Records:
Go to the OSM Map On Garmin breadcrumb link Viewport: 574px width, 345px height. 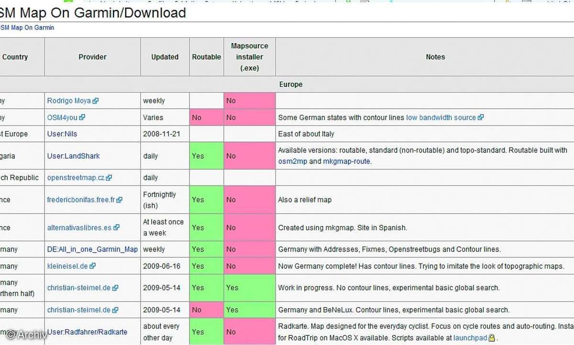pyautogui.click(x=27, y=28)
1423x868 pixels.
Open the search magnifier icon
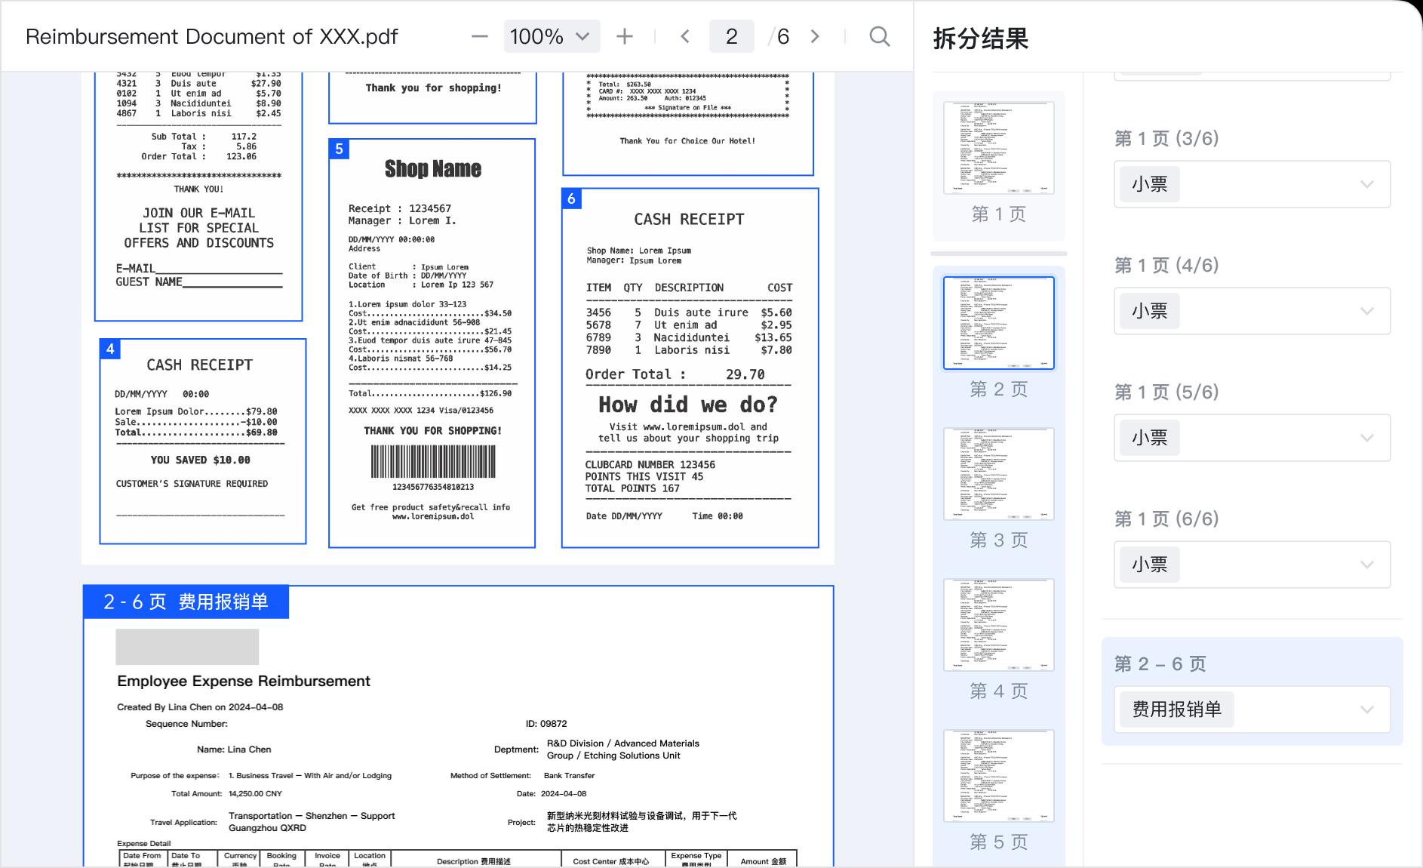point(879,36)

--

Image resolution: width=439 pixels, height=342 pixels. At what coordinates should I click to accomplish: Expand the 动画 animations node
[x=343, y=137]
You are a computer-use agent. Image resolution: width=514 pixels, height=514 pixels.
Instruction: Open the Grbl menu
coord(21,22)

Written exercise: Display every line of the records above that contains the word "Open".

Solution to this exercise:
Open the search magnifier icon
Instruction: Open the Grbl menu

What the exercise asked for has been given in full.